- [Task directions] What's needed: every entry, printed exactly, minus the images.

____

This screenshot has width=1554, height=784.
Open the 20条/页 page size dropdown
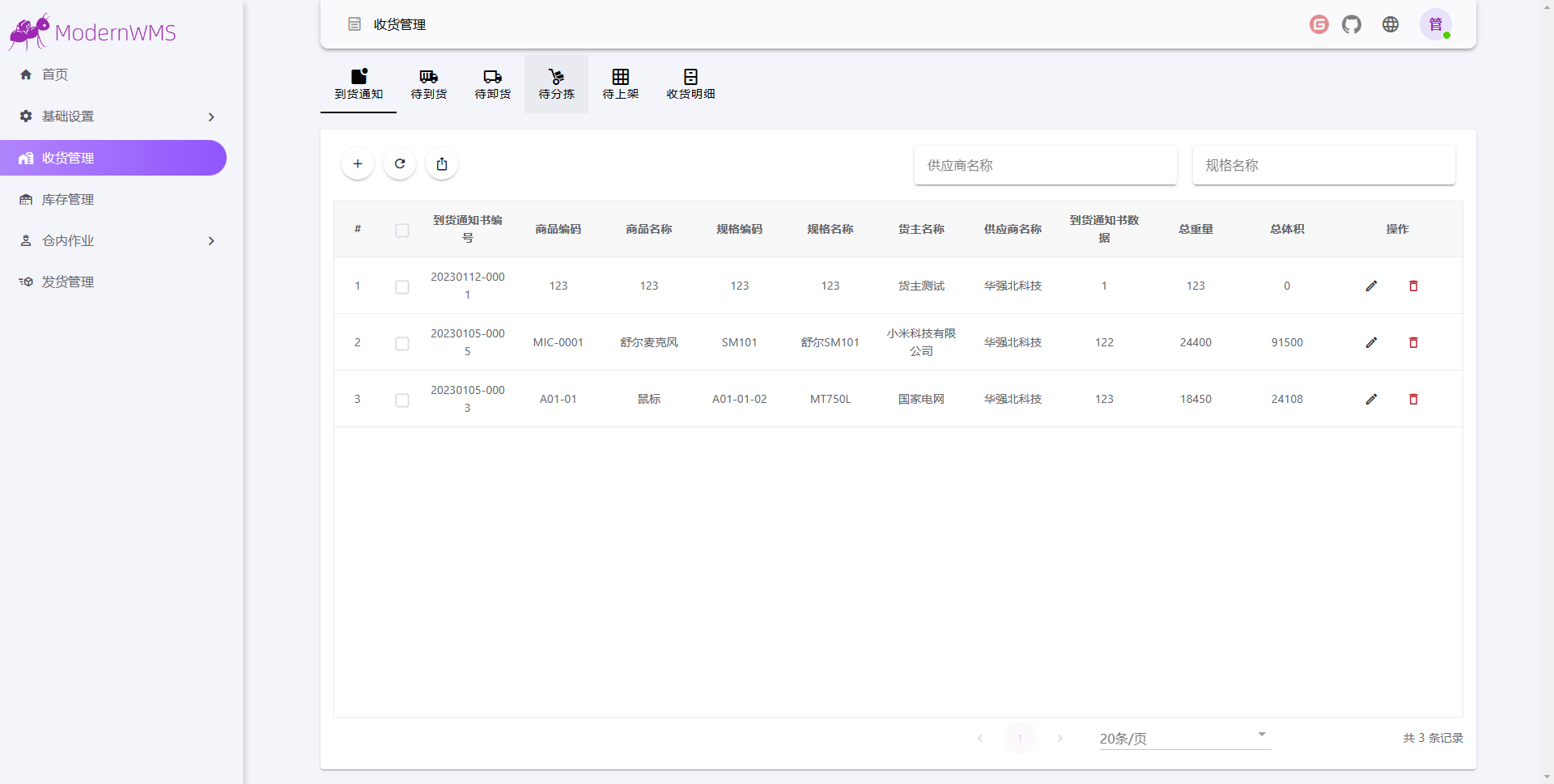tap(1184, 738)
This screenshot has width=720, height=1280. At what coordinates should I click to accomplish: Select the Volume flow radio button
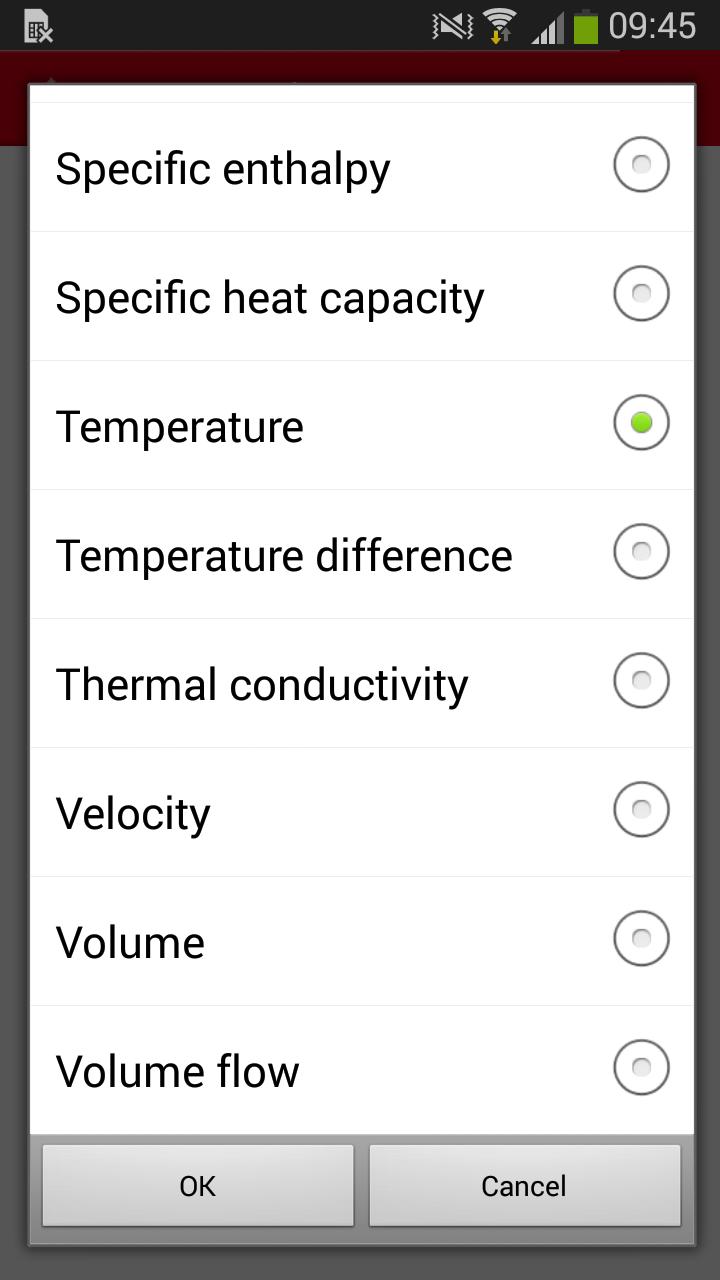[641, 1068]
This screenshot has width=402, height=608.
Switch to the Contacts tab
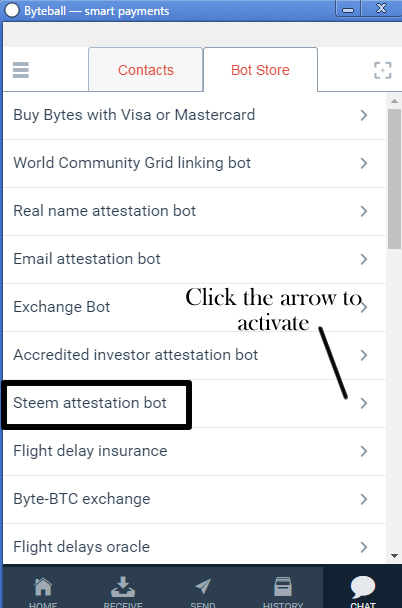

____

- [Result]
This screenshot has width=1554, height=784.
Open the 20条/页 page size dropdown
tap(1184, 738)
This screenshot has width=720, height=1280. At what coordinates should I click to accomplish: Select the Volume flow radio button
[641, 1068]
This screenshot has width=402, height=608.
Switch to the Contacts tab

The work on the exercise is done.